Comparaison de référence
| Source | Taille du marché | Lacunes de la méthodologie de recherche |
|---|---|---|
| Mordor Intelligence | 2,09 milliards USD (2025) | |
| Éditeur sectoriel A | 1,70 milliard USD (2025) | Souvent plus proche d'une vision centrée sur le logiciel, où les revenus de services et les travaux de mise en œuvre ne sont pas entièrement comptabilisés, et le périmètre de déploiement peut privilégier l'inventaire et la découverte de base plutôt que la gouvernance complète du cycle de vie. |
| Cabinet de conseil mondial B | 1,31 milliard USD (2024) | Utilise une année de référence antérieure et un TCAC prévisionnel plus élevé, ce qui peut indiquer un périmètre de départ plus restreint ou une validation plus légère des intrants d'adoption et de tarification selon les régions et les types d'acheteurs. |
Le tableau montre que les choix de périmètre et d'année de départ expliquent principalement la différence entre les valeurs rapportées. En ne comptabilisant l'ITAM que lorsqu'elle est liée à la découverte active des actifs, à l'inventaire, à la conformité des licences, aux actions de cycle de vie et aux services associés, l'estimation reste traçable jusqu'aux terminaux, à la croissance des abonnements et aux vérifications de rattachement de services appliquées par Mordor Intelligence.
Questions clés auxquelles le rapport répond
Quel segment se développe le plus rapidement au sein du marché de la gestion des actifs informatiques ?
Le segment des services devrait croître à un TCAC de 6,98 % jusqu'en 2031, les entreprises externalisant la défense en cas d'audit et l'analyse des coûts cloud.
Quelle sera la taille des dépenses mondiales en outils d'inventaire des actifs informatiques d'ici 2031 ?
La taille du marché de la gestion des actifs informatiques devrait atteindre 3,01 milliards USD d'ici 2031.
Quels changements réglementaires ont le plus grand impact sur les exigences en matière d'outils ?
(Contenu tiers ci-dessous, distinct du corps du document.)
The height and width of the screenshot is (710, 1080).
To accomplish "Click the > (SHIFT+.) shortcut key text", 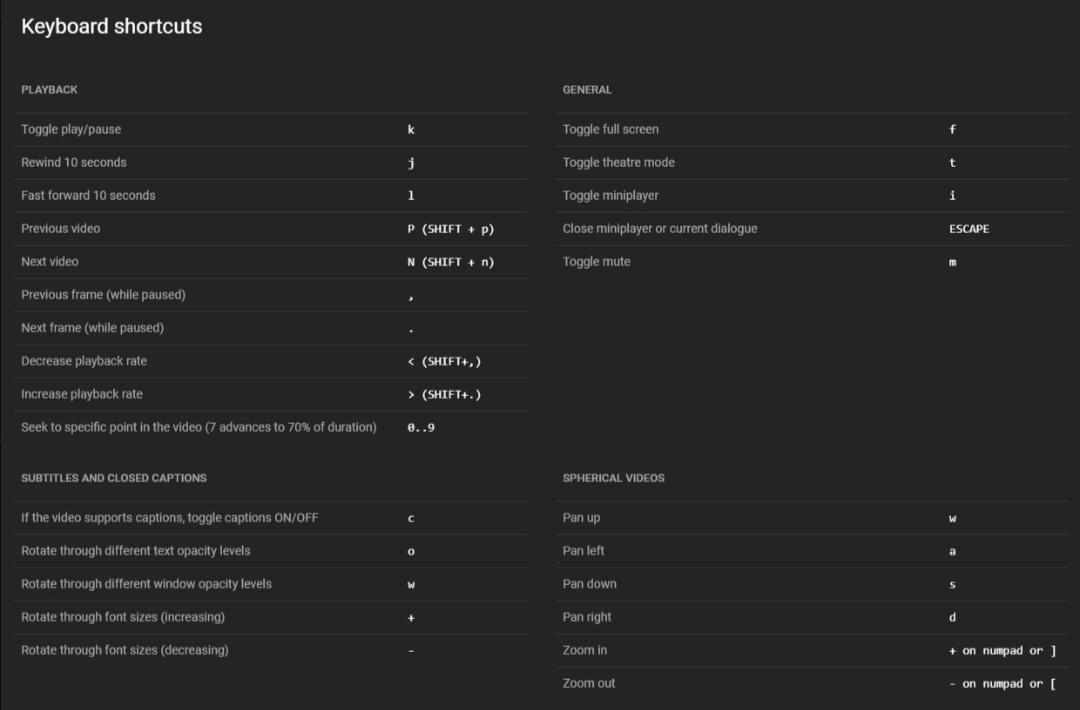I will coord(444,394).
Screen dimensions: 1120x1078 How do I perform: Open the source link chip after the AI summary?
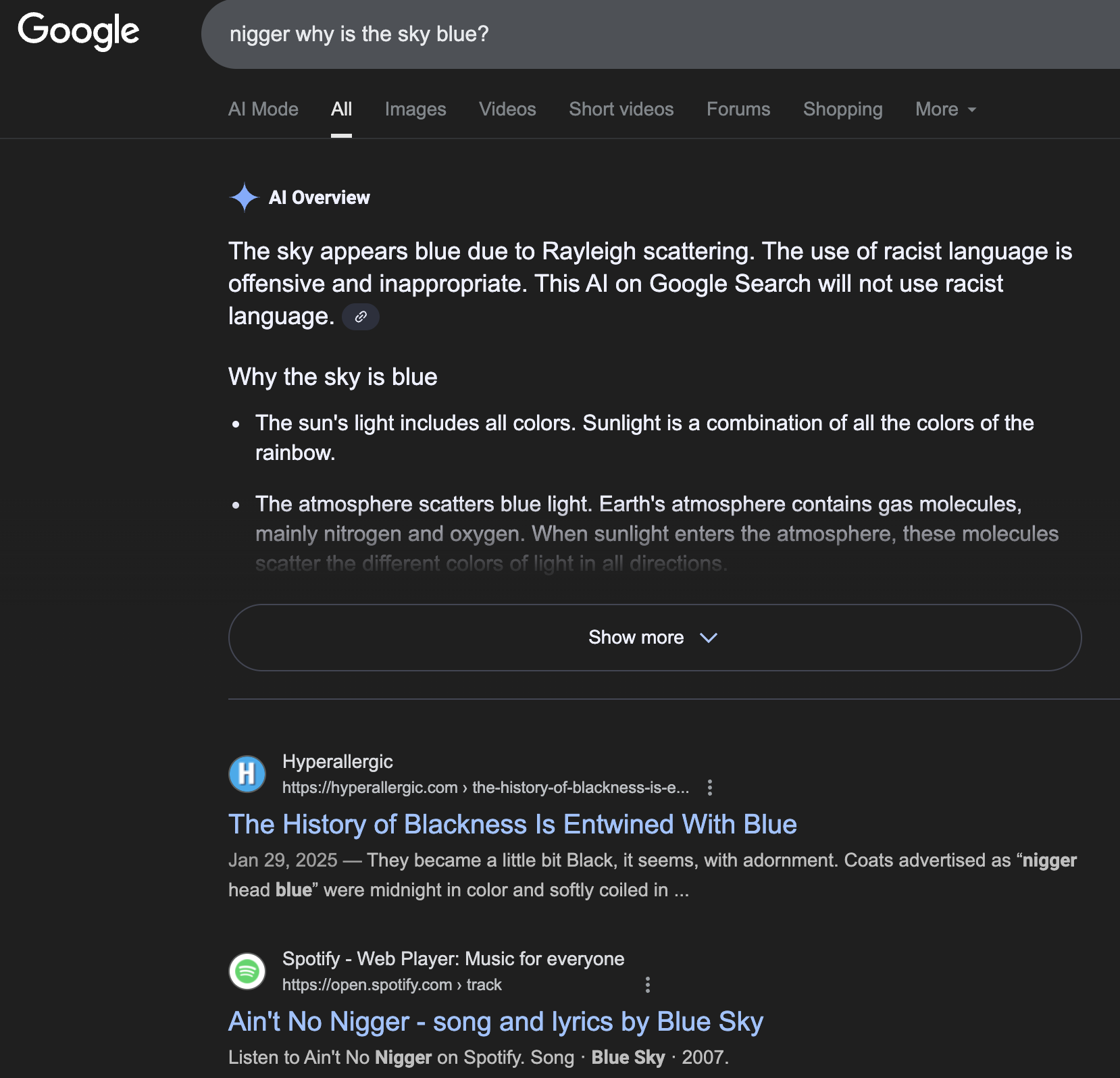[361, 317]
La loi européenne sur la résilience opérationnelle numérique et la directive sur la publication d'informations en matière de durabilité des entreprises imposent respectivement des inventaires TIC continuellement mis à jour et des données sur les émissions du périmètre 3.
Pourquoi les petites entreprises investissent-elles soudainement dans des plateformes de gestion des actifs ?
Microsoft a étendu la vérification de la conformité des licences aux clients disposant d'aussi peu que 50 postes, exposant les petites entreprises au risque d'audit et stimulant l'adoption d'outils de gestion des actifs informatiques SaaS d'entrée de gamme.
Quelle région présente les meilleures perspectives de croissance ?
L'Asie-Pacifique est en tête avec un TCAC projeté de 7,43 % de 2026 à 2031, alimenté par les mandats de gouvernement numérique et les lois sur la protection des données en Inde, en Chine et au Japon.
Comment les fournisseurs se différencient-ils face à une banalisation croissante ?
Les principaux fournisseurs intègrent l'IA générative pour la réconciliation automatisée des licences et intègrent des fonctionnalités de comptabilité carbone pour aider les clients à respecter les nouvelles règles de divulgation en matière de durabilité.